• WORK TO BE COMPLETED
From the records below, please repeat exactly the line that has "Check the Published At option", the line that has "Task: Click the 文件名 text input field", and every line between them, and nothing else.

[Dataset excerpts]
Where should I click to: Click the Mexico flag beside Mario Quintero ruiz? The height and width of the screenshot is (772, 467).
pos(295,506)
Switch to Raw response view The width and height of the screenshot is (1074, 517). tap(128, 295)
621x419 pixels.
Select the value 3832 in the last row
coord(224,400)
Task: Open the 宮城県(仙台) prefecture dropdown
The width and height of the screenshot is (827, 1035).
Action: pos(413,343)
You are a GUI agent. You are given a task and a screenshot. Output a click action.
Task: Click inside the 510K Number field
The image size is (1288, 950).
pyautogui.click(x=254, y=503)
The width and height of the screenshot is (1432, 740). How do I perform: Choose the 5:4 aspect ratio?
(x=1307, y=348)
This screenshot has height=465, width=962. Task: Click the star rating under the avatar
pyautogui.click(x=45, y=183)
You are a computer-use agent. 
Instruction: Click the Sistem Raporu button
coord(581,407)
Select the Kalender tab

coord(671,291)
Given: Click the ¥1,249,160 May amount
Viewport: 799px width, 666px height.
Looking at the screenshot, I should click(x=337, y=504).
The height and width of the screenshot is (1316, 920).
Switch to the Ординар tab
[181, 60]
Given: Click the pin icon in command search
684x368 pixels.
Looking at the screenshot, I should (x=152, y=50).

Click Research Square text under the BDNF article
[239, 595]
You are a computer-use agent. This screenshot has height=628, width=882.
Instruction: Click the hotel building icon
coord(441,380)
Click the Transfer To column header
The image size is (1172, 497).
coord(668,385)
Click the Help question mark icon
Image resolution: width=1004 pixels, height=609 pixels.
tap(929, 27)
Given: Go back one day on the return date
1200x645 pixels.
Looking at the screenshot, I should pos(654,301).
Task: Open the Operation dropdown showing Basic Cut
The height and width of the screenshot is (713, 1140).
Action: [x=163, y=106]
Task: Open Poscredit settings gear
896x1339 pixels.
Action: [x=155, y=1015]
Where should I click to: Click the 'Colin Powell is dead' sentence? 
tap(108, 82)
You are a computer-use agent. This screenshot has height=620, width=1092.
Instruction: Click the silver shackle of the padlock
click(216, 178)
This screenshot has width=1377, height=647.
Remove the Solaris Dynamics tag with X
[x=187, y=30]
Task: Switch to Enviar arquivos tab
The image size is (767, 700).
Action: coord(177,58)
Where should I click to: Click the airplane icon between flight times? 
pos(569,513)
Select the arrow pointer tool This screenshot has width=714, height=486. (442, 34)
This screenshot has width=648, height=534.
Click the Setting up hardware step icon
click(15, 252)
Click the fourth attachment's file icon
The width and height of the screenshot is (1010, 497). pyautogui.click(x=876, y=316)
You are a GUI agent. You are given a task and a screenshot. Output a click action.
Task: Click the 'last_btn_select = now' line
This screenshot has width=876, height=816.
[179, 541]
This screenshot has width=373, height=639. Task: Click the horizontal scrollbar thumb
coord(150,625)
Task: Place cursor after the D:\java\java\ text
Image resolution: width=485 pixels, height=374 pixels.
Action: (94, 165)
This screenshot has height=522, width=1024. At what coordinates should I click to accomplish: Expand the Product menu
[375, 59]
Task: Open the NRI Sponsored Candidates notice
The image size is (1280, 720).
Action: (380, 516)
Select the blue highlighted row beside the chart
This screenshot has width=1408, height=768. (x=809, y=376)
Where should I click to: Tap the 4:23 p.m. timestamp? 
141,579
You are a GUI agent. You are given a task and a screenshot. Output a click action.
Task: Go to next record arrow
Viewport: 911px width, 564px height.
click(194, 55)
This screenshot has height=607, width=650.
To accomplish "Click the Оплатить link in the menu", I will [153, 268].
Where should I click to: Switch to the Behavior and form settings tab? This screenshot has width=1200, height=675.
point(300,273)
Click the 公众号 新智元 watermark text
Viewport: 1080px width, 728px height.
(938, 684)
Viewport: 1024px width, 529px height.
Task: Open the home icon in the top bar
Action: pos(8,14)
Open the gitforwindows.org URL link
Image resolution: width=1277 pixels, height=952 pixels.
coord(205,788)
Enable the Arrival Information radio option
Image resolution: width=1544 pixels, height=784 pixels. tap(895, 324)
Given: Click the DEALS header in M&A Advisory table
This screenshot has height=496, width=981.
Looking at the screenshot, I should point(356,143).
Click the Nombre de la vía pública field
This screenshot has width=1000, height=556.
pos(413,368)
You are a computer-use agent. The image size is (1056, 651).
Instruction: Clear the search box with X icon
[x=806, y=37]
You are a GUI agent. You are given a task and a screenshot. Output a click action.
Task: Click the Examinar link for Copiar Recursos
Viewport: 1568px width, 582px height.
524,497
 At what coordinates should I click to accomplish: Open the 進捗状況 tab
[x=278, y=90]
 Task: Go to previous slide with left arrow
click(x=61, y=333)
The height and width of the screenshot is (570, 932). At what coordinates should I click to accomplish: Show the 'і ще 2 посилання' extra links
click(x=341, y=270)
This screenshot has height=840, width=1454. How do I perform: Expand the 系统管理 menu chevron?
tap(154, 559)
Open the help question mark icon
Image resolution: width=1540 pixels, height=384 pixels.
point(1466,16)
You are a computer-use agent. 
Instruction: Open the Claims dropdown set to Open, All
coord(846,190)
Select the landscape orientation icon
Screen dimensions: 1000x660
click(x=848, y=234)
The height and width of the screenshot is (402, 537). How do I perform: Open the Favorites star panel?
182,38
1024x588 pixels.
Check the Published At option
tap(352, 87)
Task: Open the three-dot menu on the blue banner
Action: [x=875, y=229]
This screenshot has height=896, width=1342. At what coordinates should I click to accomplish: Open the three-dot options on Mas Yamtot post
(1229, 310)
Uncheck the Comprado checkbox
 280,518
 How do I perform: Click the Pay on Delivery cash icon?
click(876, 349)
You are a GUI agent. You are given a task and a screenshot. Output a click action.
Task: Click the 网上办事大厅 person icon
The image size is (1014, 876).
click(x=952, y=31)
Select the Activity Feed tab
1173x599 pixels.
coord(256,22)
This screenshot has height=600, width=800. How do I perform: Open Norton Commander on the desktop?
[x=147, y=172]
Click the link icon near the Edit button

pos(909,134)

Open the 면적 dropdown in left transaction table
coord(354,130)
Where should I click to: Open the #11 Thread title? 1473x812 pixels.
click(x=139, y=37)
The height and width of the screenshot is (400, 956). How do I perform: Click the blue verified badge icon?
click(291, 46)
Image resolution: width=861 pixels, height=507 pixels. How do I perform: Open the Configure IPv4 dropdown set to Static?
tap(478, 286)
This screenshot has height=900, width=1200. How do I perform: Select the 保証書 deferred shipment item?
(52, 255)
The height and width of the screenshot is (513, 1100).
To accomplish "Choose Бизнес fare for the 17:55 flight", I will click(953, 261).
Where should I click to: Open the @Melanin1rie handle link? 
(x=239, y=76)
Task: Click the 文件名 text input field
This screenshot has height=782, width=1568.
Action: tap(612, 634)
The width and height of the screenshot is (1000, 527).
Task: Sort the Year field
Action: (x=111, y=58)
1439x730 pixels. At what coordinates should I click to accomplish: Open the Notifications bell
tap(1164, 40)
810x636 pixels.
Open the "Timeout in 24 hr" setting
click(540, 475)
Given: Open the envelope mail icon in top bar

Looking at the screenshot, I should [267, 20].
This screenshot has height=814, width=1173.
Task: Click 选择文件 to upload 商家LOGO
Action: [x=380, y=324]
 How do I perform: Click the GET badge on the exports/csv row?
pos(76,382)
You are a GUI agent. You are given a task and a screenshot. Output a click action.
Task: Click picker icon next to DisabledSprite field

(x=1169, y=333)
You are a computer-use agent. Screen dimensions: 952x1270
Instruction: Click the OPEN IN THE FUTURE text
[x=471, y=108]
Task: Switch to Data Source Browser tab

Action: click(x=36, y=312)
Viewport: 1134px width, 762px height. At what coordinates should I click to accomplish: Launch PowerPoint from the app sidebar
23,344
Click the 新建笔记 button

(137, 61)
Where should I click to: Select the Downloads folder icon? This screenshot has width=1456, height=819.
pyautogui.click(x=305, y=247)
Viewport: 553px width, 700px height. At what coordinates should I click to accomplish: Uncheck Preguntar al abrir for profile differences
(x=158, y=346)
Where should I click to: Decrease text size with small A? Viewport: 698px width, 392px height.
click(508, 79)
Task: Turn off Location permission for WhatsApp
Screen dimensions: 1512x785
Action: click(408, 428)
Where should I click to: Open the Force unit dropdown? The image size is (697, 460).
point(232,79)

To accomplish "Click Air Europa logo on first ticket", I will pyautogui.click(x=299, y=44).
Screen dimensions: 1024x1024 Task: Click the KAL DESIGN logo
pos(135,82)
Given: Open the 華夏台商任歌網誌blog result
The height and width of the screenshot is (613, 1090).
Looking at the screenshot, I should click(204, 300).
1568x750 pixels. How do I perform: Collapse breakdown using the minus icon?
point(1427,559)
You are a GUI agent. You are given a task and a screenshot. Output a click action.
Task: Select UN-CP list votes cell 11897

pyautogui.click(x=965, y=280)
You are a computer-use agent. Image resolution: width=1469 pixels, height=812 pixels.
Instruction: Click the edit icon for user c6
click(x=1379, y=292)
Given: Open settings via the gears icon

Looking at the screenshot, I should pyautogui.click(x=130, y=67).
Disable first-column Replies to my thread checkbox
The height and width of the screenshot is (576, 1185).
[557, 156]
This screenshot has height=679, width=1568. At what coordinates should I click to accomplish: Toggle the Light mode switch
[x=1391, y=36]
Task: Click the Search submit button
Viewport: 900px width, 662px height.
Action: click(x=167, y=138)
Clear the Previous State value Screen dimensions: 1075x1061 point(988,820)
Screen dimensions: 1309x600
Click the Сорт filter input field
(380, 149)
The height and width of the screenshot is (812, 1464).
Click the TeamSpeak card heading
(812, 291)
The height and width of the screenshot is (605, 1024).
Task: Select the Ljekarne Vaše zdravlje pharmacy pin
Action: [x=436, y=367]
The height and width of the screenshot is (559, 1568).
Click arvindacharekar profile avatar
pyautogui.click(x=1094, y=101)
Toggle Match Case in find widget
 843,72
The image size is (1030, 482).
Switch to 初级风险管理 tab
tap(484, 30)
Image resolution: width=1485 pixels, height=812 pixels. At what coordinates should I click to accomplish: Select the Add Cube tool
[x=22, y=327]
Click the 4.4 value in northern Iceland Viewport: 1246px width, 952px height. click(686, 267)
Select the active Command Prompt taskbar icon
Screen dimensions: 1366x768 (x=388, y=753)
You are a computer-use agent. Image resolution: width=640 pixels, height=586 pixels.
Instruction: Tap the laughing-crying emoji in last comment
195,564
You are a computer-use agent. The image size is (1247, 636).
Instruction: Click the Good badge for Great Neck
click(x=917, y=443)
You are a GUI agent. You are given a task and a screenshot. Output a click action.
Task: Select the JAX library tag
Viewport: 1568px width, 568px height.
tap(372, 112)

• RESPONSE BOX
Check the Published At option
tap(352, 87)
Task: Open the three-dot menu on the blue banner
Action: [x=875, y=229]
This screenshot has height=896, width=1342. At what coordinates should I click to accomplish: Open the three-dot options on Mas Yamtot post
(1229, 310)
Uncheck the Comprado checkbox
 280,518
 How do I perform: Click the Pay on Delivery cash icon?
click(876, 349)
You are a GUI agent. You are given a task and a screenshot. Output a click action.
Task: Click the 网上办事大厅 person icon
The image size is (1014, 876).
click(x=952, y=31)
Select the Activity Feed tab
1173x599 pixels.
coord(256,22)
This screenshot has height=600, width=800. How do I perform: Open Norton Commander on the desktop?
[x=147, y=172]
Click the link icon near the Edit button

pos(909,134)

Open the 면적 dropdown in left transaction table
coord(354,130)
Where should I click to: Open the #11 Thread title? 1473x812 pixels.
click(x=139, y=37)
The height and width of the screenshot is (400, 956). How do I perform: Click the blue verified badge icon?
click(291, 46)
Image resolution: width=861 pixels, height=507 pixels. How do I perform: Open the Configure IPv4 dropdown set to Static?
tap(478, 286)
This screenshot has height=900, width=1200. How do I perform: Select the 保証書 deferred shipment item?
(52, 255)
The height and width of the screenshot is (513, 1100).
To accomplish "Choose Бизнес fare for the 17:55 flight", I will click(953, 261).
Where should I click to: Open the @Melanin1rie handle link? 
(x=239, y=76)
Task: Click the 文件名 text input field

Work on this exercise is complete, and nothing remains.